**What is required**
Render the part of the items that opens with the line containing "Task: Open the E-Edition" and closes with the line containing "Action: 505,88" as a Markdown table with the columns Row and Line. Number each line in Row, skip blank lines, and leave out the pictures.

**Task inputs**
####
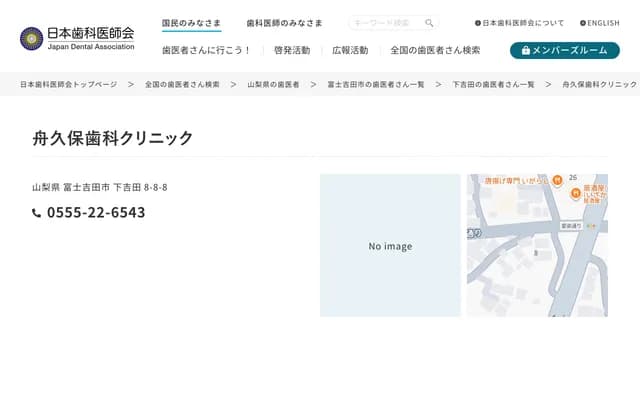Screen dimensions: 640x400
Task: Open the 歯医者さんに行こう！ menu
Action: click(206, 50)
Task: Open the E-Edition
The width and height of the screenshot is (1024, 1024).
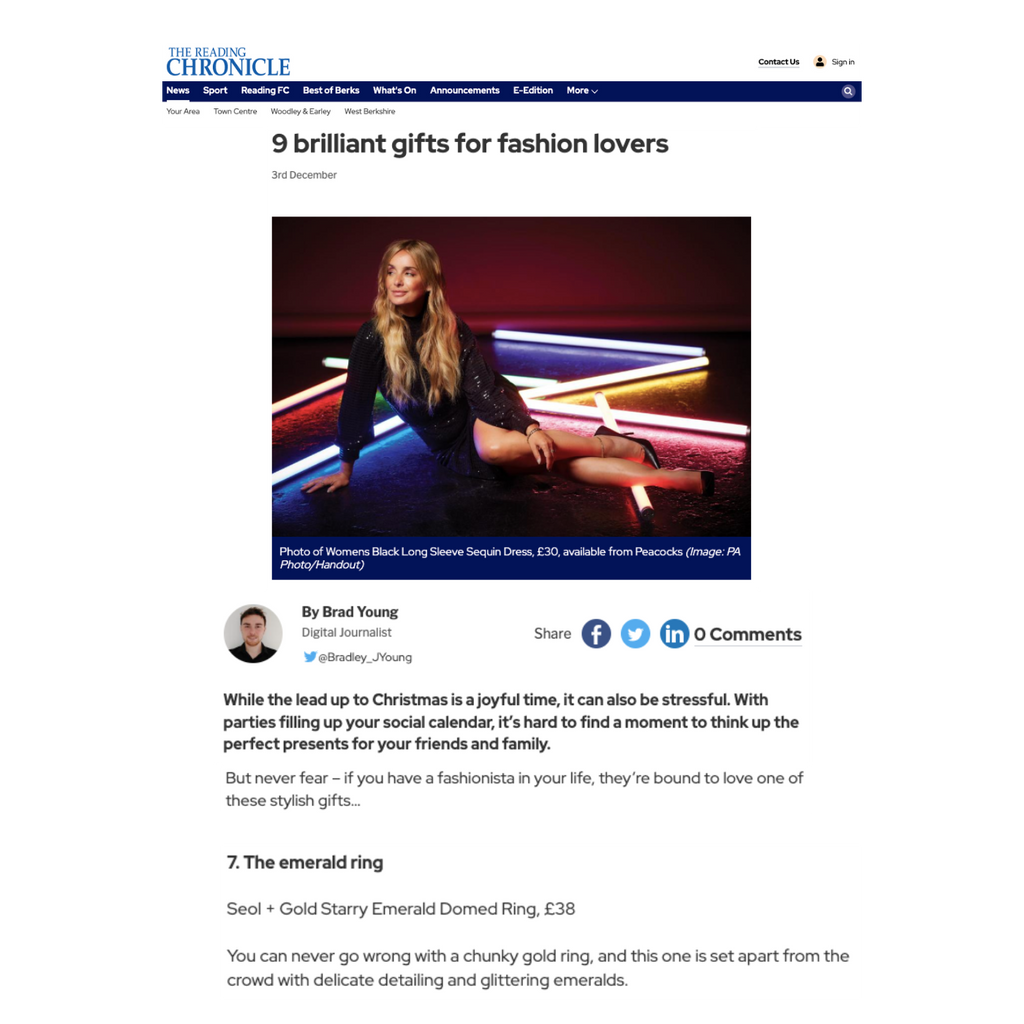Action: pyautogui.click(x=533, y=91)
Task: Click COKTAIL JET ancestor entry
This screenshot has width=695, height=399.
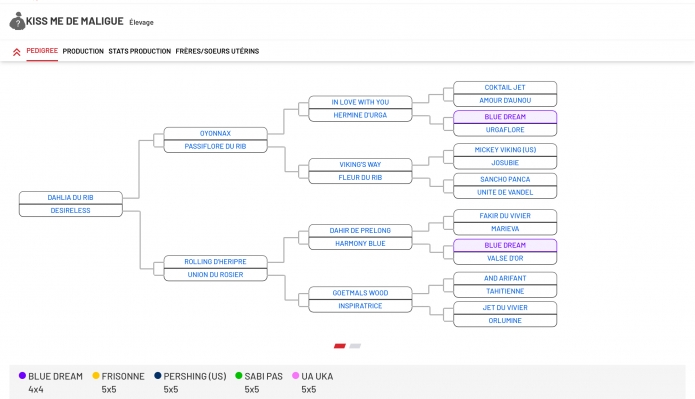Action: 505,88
####
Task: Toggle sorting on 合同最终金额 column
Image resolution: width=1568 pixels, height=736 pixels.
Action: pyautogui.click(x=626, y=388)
####
**Problem solution**
| Row | Line |
|---|---|
| 1 | Task: Open the E-Edition |
| 2 | The width and height of the screenshot is (1024, 1024). |
| 3 | Action: pyautogui.click(x=533, y=91) |
| 4 | Task: Click COKTAIL JET ancestor entry |
| 5 | This screenshot has width=695, height=399. |
| 6 | Action: 505,88 |